NEAL CONAN, host:
It's Tuesday, the day we read from your e-mails.
Last week we previewed a new series from Marvel Comics about a superhero civil war, the likes of Iron Man and Captain America are required by the government to unmask and register. Some refuse and the split turns hero against hero.
That brought this observation from Samantha Wells from Boca Raton, in Florida.
Comic heroes are no longer the superficial white hats against the bad guys. They often include complex characters with varied pasts and backgrounds. They have distinct personalities. They are people haunted by their mistakes and taking joy in their successes. They also provide a wonderful metaphor for our lives, be it political, social, economic, or personal.
We also talked last week about all the personal information that's available online about most of us. Just type your name into Google and see what comes up.
Linda Mitchell is a professor in Alfred, New York. She found herself and her colleagues online at rateyourprofessor.com.
As you can imagine, she wrote, the information on this site is pretty awful. My conversations with students suggest that the vast majority of postings come from disgruntled students. Fortunately, comments from the site are not yet fodder for tenure discussions. But, I admit, that I worry about things like that.
CONAN: Another listener Googled himself and had a different kind of story.
I found some things I had written, he wrote. But what I really found was an incredible wealth of family history. My grandfather's first-hand account of his World War II experience is online. I'd heard bits and pieces of my grandfather's experience, but never the whole account.
In our TALK OF THE NATION Opinion Page this week, writer Ariel Dorfman(ph) talked about the debate over singing the National Anthem in Spanish. He says, “Get used to it. America's becoming a bi-lingual country.
That notion did not sit well with Amy Jorgensen(ph).

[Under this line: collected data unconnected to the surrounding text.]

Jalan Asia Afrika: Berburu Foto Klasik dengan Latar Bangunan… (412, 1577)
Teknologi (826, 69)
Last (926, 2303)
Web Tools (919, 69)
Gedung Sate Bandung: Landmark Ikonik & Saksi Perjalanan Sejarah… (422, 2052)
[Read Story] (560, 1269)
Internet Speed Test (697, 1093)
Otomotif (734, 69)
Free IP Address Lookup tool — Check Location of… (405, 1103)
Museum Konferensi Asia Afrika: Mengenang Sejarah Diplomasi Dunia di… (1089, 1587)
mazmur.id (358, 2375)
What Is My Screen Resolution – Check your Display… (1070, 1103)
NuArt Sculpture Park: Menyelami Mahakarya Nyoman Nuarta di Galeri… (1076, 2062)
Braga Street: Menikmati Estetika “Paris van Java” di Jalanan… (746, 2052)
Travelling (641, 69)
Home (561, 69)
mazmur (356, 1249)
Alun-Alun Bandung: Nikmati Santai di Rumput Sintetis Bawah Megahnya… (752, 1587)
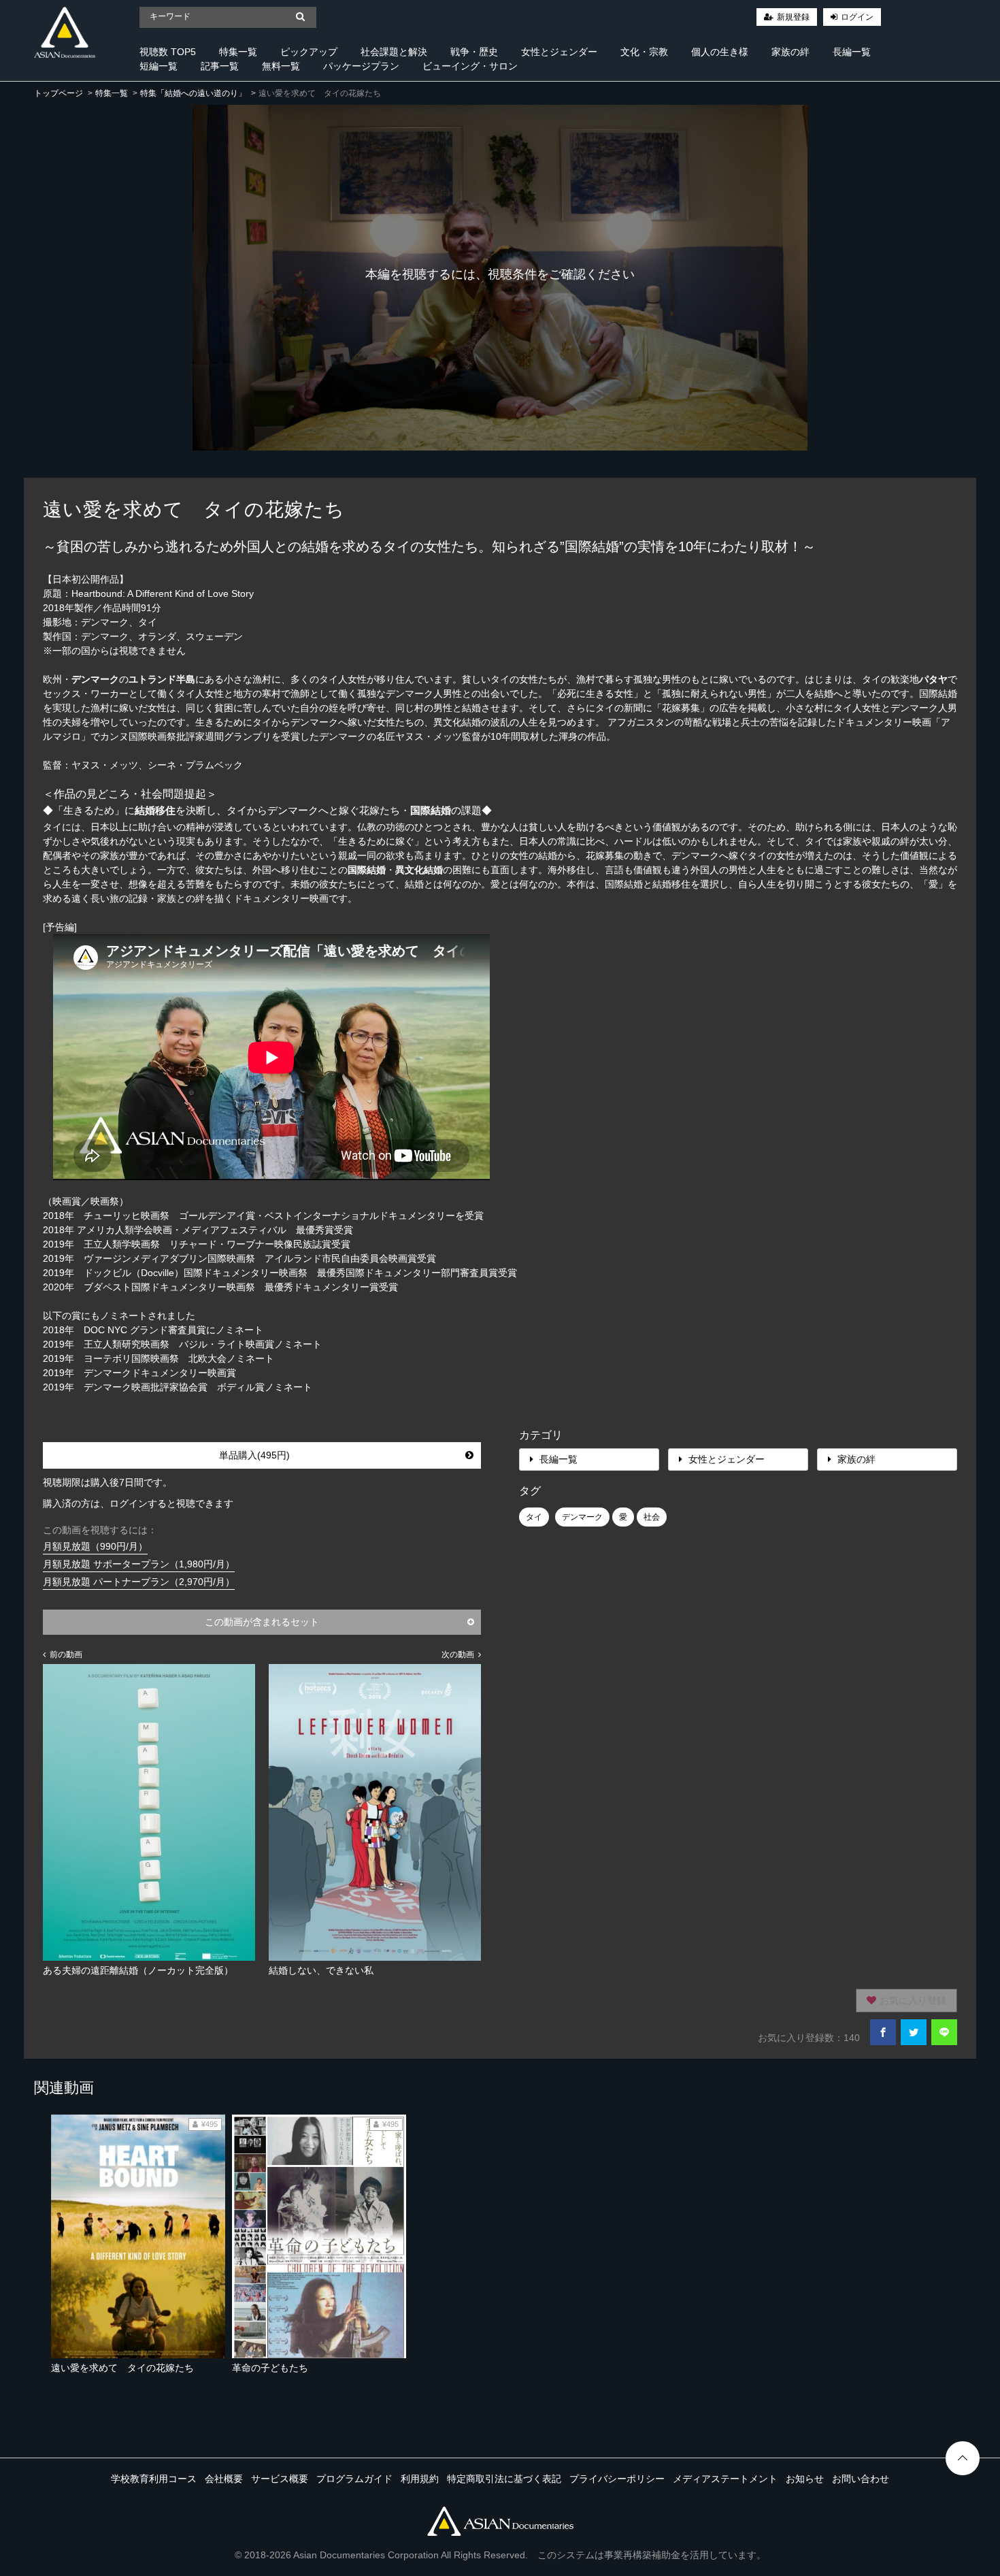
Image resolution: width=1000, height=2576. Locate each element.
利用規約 (420, 2478)
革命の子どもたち (270, 2367)
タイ (534, 1517)
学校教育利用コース (154, 2478)
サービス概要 (279, 2478)
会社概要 (224, 2478)
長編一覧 (852, 51)
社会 (652, 1517)
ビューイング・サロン (470, 66)
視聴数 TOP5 (167, 51)
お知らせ (805, 2478)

Even multi-language countries have an official language, she wrote. We have to find something, somewhere, somehow, that all citizens can have in common, culturally. It seems like the National Anthem is a reasonable place to start. We are enriched by immigrants and their culture, but I don't see the basic human right associated with having an alternative National Anthem.
Dave Sharamey(ph), in Louisiana, doesn't understand what all the fuss is about.
What's the big deal about another version of the Star Spangled Banner? In French-speaking south Louisiana, not only do we have a Cajun version of the National Anthem, we even have a French version of the Pledge of Allegiance.